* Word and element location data
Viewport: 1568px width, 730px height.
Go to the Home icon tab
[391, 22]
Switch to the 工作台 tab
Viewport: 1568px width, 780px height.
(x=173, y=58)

* Task brief
Rewrite the material above with "Home icon" swapped for "house icon", leaving everything else as it is.

* Reply to the task
Viewport: 1568px width, 730px height.
Go to the house icon tab
[391, 22]
Switch to the 工作台 tab
Viewport: 1568px width, 780px height.
(x=173, y=58)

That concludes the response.